===== Page excerpt =====

Tuesday, June 29, 2010

I've just purchased the latest book from Skysill Press, this time "Gospel Earth" by North Carolina poet Jeffery Beam. I bought the hardback edition, beautifully put together and with nice cover artwork (by Laura Frankstone). Like the previous Skysill book from Jess Mynes, this one is also driven by "the urge to produce the irreducible poem". Many of the poems are one-liners - a form Beam has made a study of:


ENTERING NO EXIT


Another field cloudless sky becomes a revolution.


Many of the others are short haiku-like poems. but these are no mere syllable-counting metaphors, but poems of depth and a certain mystery:



STRANGER IN A STRANGE LAND


Bees sense crowshadow across dry pavement

I am pilgrim on this vegetable earth


I like that. I don't really know why; I just like it. A lot of the poems strike me in that way - "irreducible", I suppose; concentrated, and often needing to be re-read and slowly absorbed by the reader, like a mini-meditation, a Zen Koan:



A LITTLE BOOK OF ST. FRANCIS


What whispered place from visions spring always springness


Some of this poetry, especially a sequence called "The Green Man", reminds me of Ronald Johnston. But in fact, the influences are wide and fully acknowledged; Beam cites

"the spiritual literature and folk traditions of the East & West - Japan, India, China, Korea & Malaysia - the Dao, the I Ching, canny Biblical fragments, the Desert Hermits, Gnosticism, Sufism, Ancient Greek poets & philosophers, the French and Spanish Surrealists, the Symbolists & Decadents, Shape Note Songs,bluegrass & African-American gospel music, women's poetry throughout time, Native American poetry, & the poets of the contemporary small poem movement in America & Britain - particularly..."


Beam then goes on to name ninety-five poets across cultures and centuries. The first section of the book, "A Gathering of Voices" is a sequence of short quotes from some of those poets. I like this inclusiveness and sense that the poetry is part of a continuum spanning various human civilizations.

I can't do this book justice in a brief blog post, and I hope to review it properly at some point (promises, promises) but for now I'd just say it's recommended.

===== Excerpted records =====

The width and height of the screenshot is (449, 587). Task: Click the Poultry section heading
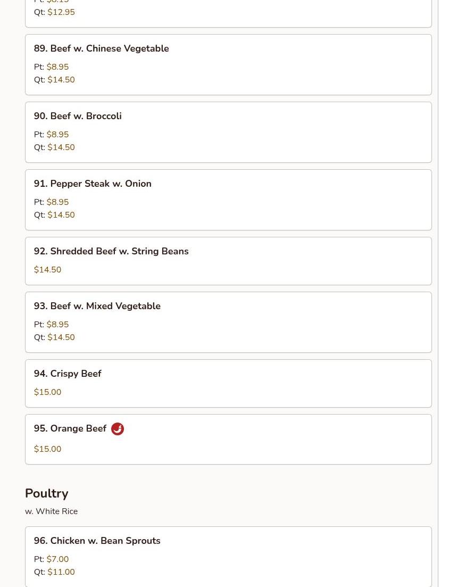coord(47,493)
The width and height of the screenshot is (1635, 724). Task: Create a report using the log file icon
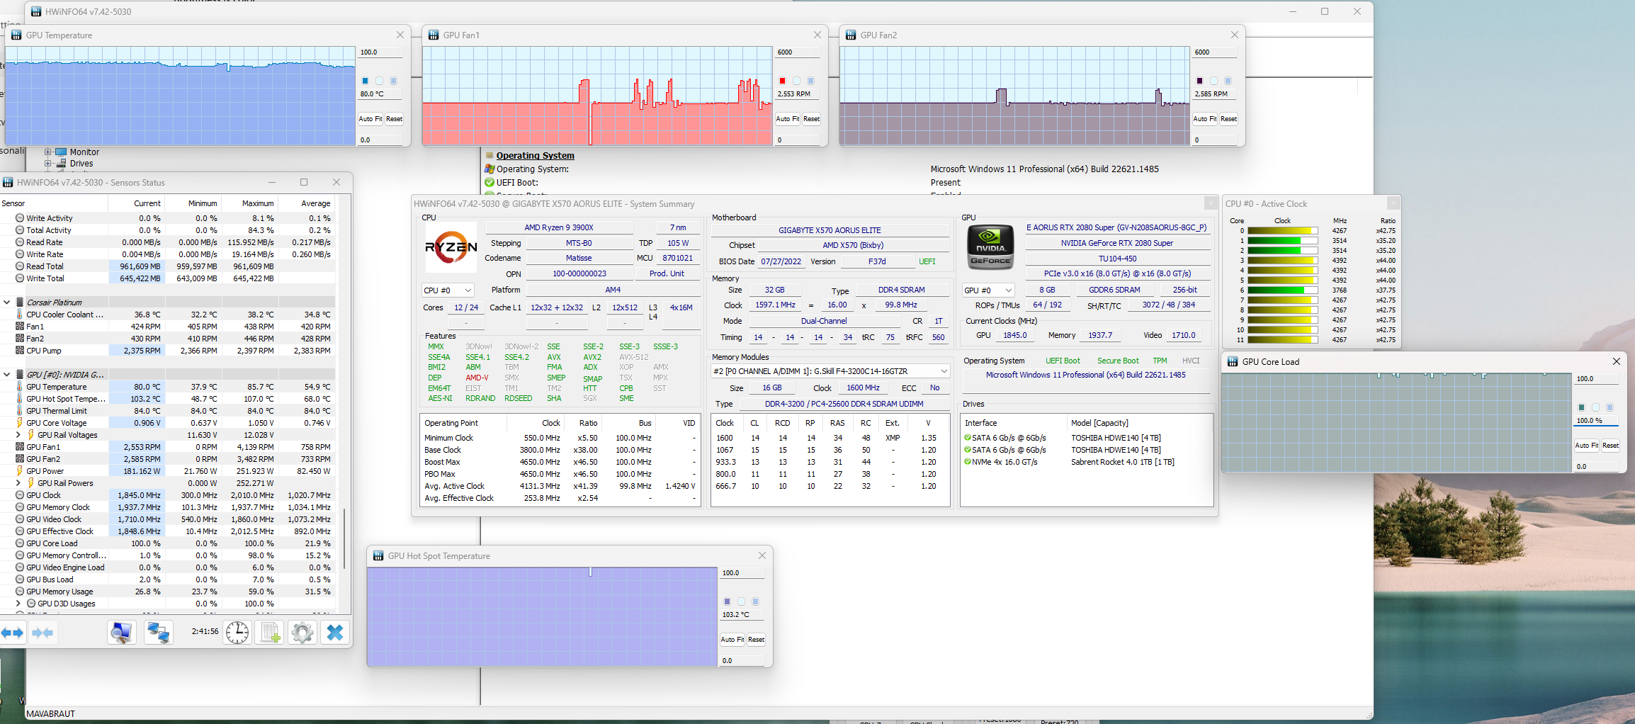coord(269,632)
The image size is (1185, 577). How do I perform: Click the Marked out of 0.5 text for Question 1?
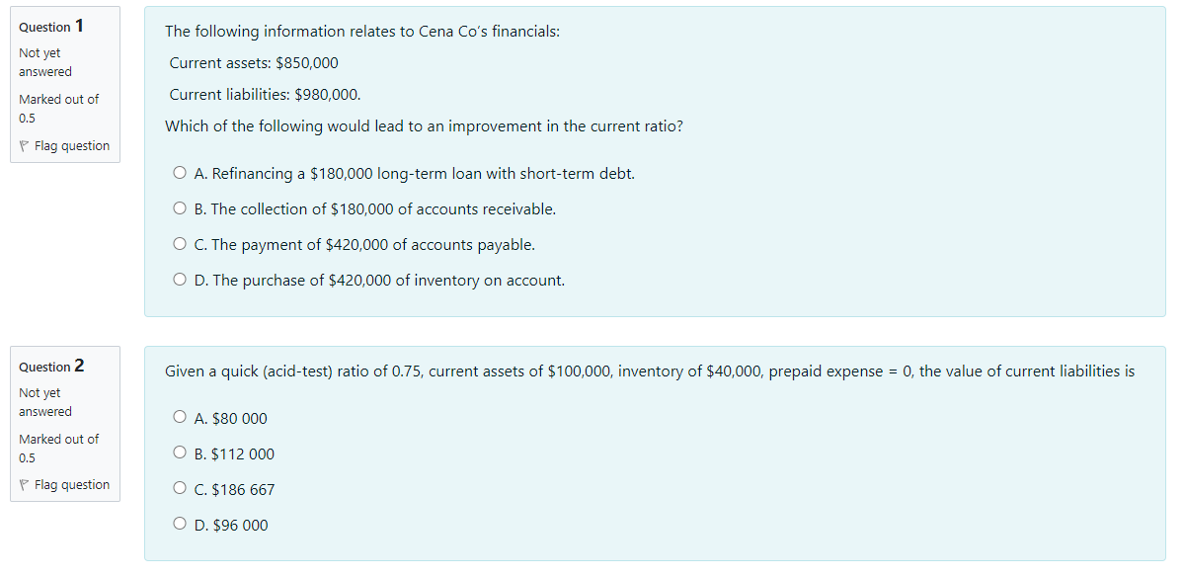(58, 109)
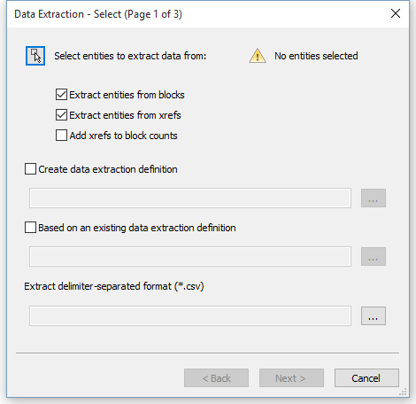
Task: Open browse dialog for csv output file
Action: [x=374, y=315]
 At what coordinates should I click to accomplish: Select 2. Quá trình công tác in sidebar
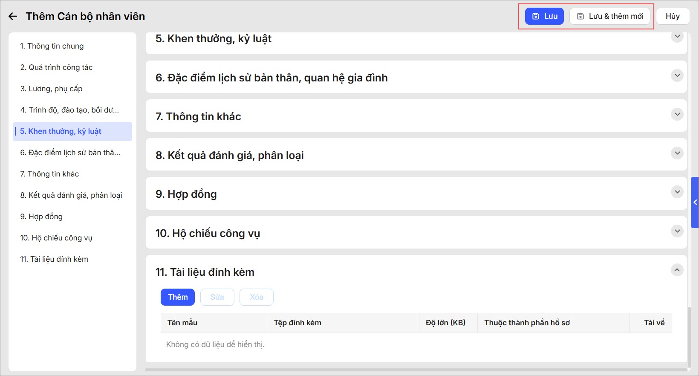(56, 67)
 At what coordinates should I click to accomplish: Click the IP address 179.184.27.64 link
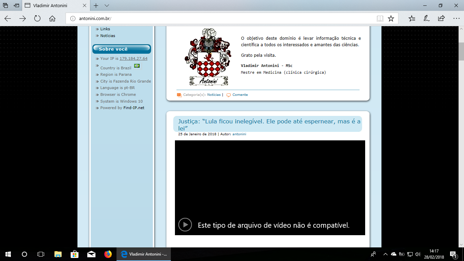click(133, 58)
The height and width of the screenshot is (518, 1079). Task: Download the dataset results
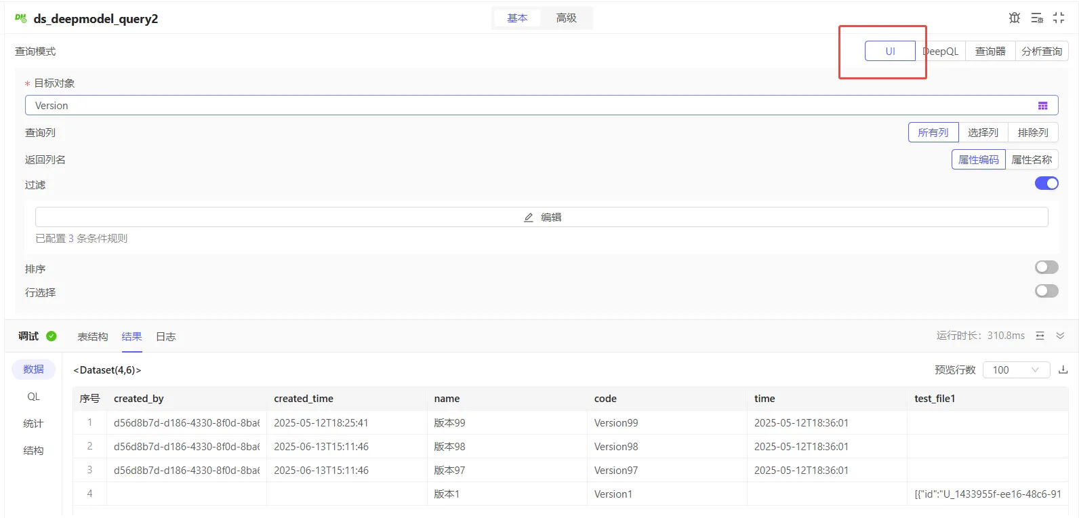[x=1063, y=370]

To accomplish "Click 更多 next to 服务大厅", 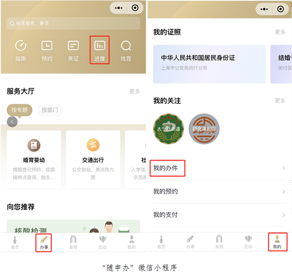I will point(134,91).
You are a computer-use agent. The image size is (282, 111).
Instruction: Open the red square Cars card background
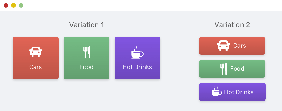(36, 58)
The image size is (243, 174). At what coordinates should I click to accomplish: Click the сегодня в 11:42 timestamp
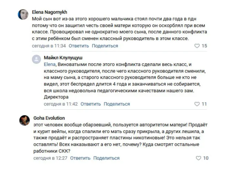tap(60, 104)
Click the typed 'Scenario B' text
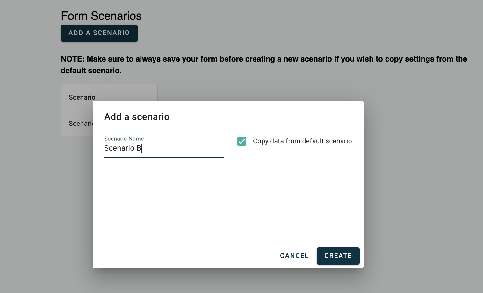 point(123,148)
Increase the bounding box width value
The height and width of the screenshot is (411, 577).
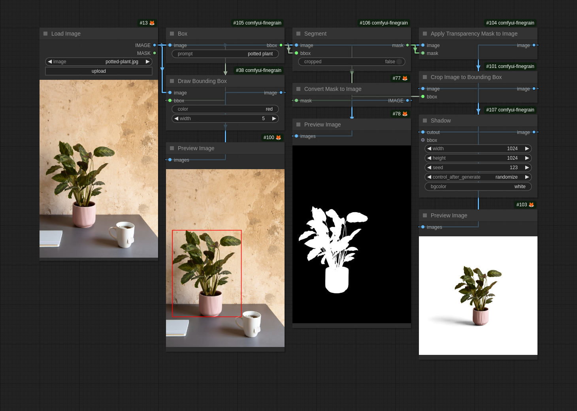274,119
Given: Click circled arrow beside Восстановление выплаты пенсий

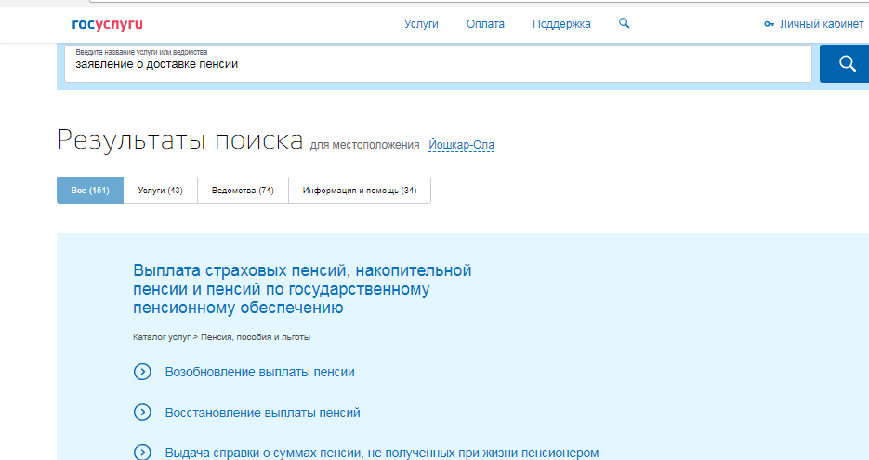Looking at the screenshot, I should tap(142, 413).
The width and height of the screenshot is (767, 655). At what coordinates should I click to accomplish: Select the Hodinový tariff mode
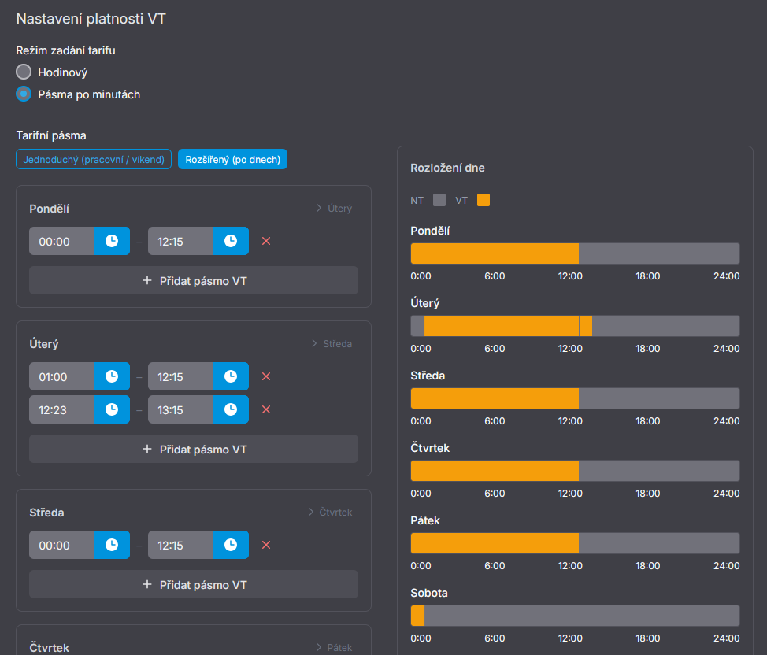point(24,72)
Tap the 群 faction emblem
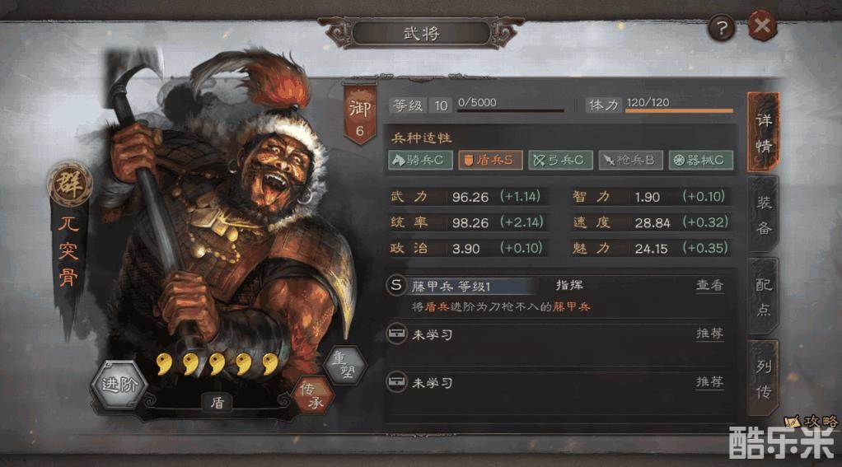 click(69, 184)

=====

Exercise tasks.
a - According to the book review, who created the cover artwork for the hardback edition of "Gospel Earth"?
b - Transcribe the portion of the book review that starts at "Tuesday, June 29, 2010" and ends at "becomes a revolution.".
c - State whether each statement agrees with the book review, answering yes or no and quoting the deciding words: (i) Beam names ninety-five poets; (ii) the first section of the book is titled "The Green Man"; (iii) the reviewer purchased the paperback edition.
The material shown above is separate from the book review.

Solutions to the exercise.
a - Laura Frankstone created the cover artwork.

b -
Tuesday, June 29, 2010

I've just purchased the latest book from Skysill Press, this time "Gospel Earth" by North Carolina poet Jeffery Beam. I bought the hardback edition, beautifully put together and with nice cover artwork (by Laura Frankstone). Like the previous Skysill book from Jess Mynes, this one is also driven by "the urge to produce the irreducible poem". Many of the poems are one-liners - a form Beam has made a study of:


ENTERING NO EXIT


Another field cloudless sky becomes a revolution.

c -
(i) Yes: "Beam then goes on to name ninety-five poets across cultures and centuries."
(ii) No: "The first section of the book, "A Gathering of Voices" is a sequence of short quotes from some of those poets."
(iii) No: "I bought the hardback edition"